TTK'dan çıkarı olanlar cırlıyor

TTK'DAN ÇIKARI OLANLAR CIRLIYOR

TTK'nın genel müdürlüğünü gidin bir araştırın.
Kaç tane genel müdür yardımcısı var?
Kaç tane daire başkanı var?
Kaç tane şube müdürü var?
Sayısını genel müdüre sorarsanız inanın belki de o bile bilmez.
Bir de 65 yaşını bekleyip hiç bir işe yaramayanları saymıyorum.
Kapılarda ki hizmetlileri.
Genel müdürlük garajında ki şoförler.
TTK öyle bir hantal yapıya varmış ki düzeltmeye kalk düzeltemezsin.
Sendika ne yapıyor?
Sözleşme zamanı sözleşmelere at imzayı sonra yat aşağı.
Gelsin işçilerden sendika aidatları.
Alınsın lüks araçlar.
Yensin içilsin gezilsin.
Yani herkesin çıkarı var.
Sendika, Genel müdür ve çalışanlar.
Bazıları bu binada ne iş yaptığını bile bilmiyor.
65 yaşını bekleyenler ellerinde bulmacası olan gazeteyle işe gelir paydosa kadar bulmacaları çözer sonra evine gider.
Eskiden örgücüler çoktu.
Şimdi Twitter, Facebook, Tik tok gibi sitelere takılıyorlar.
•••
Görevler
**A)** TTK yazısında adı geçen bütün siteleri yazın.
**B)** TTK yazısındaki "TTK öyle bir hantal yapıya varmış ki düzeltmeye kalk düzeltemezsin." cümlesini İngilizceye çevirin.
**C)** TTK yazısında "Kaç tane genel" kısmından başlayıp aşağıya, "sonra yat aşağı." kısmına kadar olan her şeyi aynen aktarın.
Yalnızca bu TTK yazısında yazanlara dayanın.

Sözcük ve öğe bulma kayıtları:
•••
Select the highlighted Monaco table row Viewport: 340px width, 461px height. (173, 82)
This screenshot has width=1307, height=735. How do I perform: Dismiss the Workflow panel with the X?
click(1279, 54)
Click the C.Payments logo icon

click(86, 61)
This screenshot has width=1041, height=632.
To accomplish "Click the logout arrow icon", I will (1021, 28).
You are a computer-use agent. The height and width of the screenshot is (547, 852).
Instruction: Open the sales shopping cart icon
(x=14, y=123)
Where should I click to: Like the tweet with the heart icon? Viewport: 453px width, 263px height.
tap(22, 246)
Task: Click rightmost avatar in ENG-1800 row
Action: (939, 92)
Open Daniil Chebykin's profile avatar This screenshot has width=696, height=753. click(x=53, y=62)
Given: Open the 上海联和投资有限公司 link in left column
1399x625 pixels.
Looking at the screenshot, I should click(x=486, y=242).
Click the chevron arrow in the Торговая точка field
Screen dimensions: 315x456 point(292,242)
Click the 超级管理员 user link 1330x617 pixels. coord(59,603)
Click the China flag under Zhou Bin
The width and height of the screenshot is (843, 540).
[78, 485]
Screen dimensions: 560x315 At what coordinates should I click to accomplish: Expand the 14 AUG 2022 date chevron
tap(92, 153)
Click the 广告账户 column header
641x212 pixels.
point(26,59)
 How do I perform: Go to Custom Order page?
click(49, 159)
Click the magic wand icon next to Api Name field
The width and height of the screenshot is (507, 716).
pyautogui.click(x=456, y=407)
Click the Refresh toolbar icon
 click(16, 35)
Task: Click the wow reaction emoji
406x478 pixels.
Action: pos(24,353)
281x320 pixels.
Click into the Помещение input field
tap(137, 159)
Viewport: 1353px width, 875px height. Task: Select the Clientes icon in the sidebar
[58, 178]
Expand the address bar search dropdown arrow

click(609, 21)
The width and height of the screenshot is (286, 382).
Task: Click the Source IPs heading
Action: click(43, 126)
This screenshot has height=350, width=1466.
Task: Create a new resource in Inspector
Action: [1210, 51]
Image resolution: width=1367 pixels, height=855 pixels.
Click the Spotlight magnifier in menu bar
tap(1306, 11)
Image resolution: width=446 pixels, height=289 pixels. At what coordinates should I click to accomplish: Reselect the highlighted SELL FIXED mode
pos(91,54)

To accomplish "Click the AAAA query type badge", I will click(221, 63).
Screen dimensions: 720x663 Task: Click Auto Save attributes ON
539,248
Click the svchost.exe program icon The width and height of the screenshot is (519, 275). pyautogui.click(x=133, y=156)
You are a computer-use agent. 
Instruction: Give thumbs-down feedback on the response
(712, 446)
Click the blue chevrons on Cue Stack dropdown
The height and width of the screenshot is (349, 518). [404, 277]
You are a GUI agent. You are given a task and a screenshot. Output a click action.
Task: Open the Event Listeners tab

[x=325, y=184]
•••
Görev çözümleri
**A)** Twitter, Facebook, Tik tok

**B)** TTK has become such an unwieldy structure that even if you try to fix it, you can't.

**C)**
Kaç tane genel müdür yardımcısı var?
Kaç tane daire başkanı var?
Kaç tane şube müdürü var?
Sayısını genel müdüre sorarsanız inanın belki de o bile bilmez.
Bir de 65 yaşını bekleyip hiç bir işe yaramayanları saymıyorum.
Kapılarda ki hizmetlileri.
Genel müdürlük garajında ki şoförler.
TTK öyle bir hantal yapıya varmış ki düzeltmeye kalk düzeltemezsin.
Sendika ne yapıyor?
Sözleşme zamanı sözleşmelere at imzayı sonra yat aşağı.